## SELECTED EXTRACT
Today we salute the nineteenth-century visionary outsider poet, Arthur Rimbaud – whose brilliant but slender volume of work produced in a mere handful of years is often overshadowed by his magnificently audacious life. The legend of Rimbaud centres around five extraordinary years, commencing in 1870, when the prodigiously talented 16-year-old poet from Charleville, 125 miles northeast of Paris, suddenly rejected his provincial middle-class and academically promising trajectory. He began to drink, steal, grew his hair long and ran away from home three times – most notoriously, in February 1871, to join the anarchist insurgents of the Paris Commune. Back in Charleville, Rimbaud wrote two letters and sent samples of his poetry to the eminent Symbolist poet, Paul Verlaine – eliciting the infamous and fateful response: “Come, great and dear soul; we are calling out to you, we are awaiting you.” Rimbaud arrived at Verlaine’s Paris home in September 1871. The two poets promptly fell madly in love and, with no regard whatsoever for Verlaine’s pregnant wife, embarked on a tempestuous affair. Shunned by the Parisian Symbolists, Rimbaud and Verlaine fled to London in July 1872 where they lived in decadent squalor and argued violently. After countless separations and dramatic reunions, the relationship finally ended when, in a jealous rage, Verlaine shot Rimbaud in the wrist and was sentenced to two years of hard labour in a Belgian prison for attempted murder. Rimbaud was left traumatised and disoriented. He returned to Charleville where he completed his two masterpieces, Illuminations and A Season in Hell – his prose account of his time with Verlaine. And then, just five years after his life as a poet began and shortly before he turned 21, Arthur Rimbaud gave up writing forever.
Thereafter, Rimbaud opted out not only from poetry but society as well and became an exotic if somewhat unsavoury vagabond. He joined the Dutch army in 1875, but only to secure free passage to Java whereupon he swiftly deserted. There are records of him trekking across the Alps, working in a German circus, gun-running in Cyprus, slave-trading in Egypt and Yemen before finally settling in Ethiopia where he lived with a “native woman”. He remained there until 1891 when, seriously ill, he made his way back to France and died after the amputation of his right leg at the age of 37.

## RECORD EXCERPTS
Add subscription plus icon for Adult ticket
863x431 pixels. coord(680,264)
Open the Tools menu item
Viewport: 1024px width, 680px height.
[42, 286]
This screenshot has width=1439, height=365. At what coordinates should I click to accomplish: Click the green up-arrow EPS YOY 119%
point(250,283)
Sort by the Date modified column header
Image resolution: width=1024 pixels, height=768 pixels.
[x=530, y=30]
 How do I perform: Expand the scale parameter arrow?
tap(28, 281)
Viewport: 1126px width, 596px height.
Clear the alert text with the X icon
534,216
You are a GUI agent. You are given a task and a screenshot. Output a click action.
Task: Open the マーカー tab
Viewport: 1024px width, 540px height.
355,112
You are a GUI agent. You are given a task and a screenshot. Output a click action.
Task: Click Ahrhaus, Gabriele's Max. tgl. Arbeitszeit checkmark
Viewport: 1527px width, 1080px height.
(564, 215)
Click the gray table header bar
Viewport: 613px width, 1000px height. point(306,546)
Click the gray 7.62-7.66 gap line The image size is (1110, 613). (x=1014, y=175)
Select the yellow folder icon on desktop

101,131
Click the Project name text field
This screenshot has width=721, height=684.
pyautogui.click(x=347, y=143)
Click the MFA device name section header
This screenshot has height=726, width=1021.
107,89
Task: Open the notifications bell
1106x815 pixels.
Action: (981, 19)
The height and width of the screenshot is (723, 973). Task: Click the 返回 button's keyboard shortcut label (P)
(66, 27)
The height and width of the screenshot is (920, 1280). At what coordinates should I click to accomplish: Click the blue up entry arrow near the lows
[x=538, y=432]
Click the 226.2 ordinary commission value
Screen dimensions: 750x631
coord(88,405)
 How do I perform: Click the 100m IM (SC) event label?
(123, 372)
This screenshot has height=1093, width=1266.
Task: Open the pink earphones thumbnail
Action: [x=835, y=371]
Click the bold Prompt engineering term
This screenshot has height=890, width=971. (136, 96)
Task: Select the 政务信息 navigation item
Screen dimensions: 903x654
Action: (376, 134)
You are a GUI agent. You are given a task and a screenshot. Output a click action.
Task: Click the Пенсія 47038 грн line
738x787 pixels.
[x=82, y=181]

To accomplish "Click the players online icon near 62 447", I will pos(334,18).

## EXERCISE GOAL
From the Rimbaud text, copy the passage from "Thereafter, Rimbaud opted" to "the age of 37." word for word. Work only from the text about Arthur Rimbaud.

## SOLUTION TO THIS EXERCISE
Thereafter, Rimbaud opted out not only from poetry but society as well and became an exotic if somewhat unsavoury vagabond. He joined the Dutch army in 1875, but only to secure free passage to Java whereupon he swiftly deserted. There are records of him trekking across the Alps, working in a German circus, gun-running in Cyprus, slave-trading in Egypt and Yemen before finally settling in Ethiopia where he lived with a “native woman”. He remained there until 1891 when, seriously ill, he made his way back to France and died after the amputation of his right leg at the age of 37.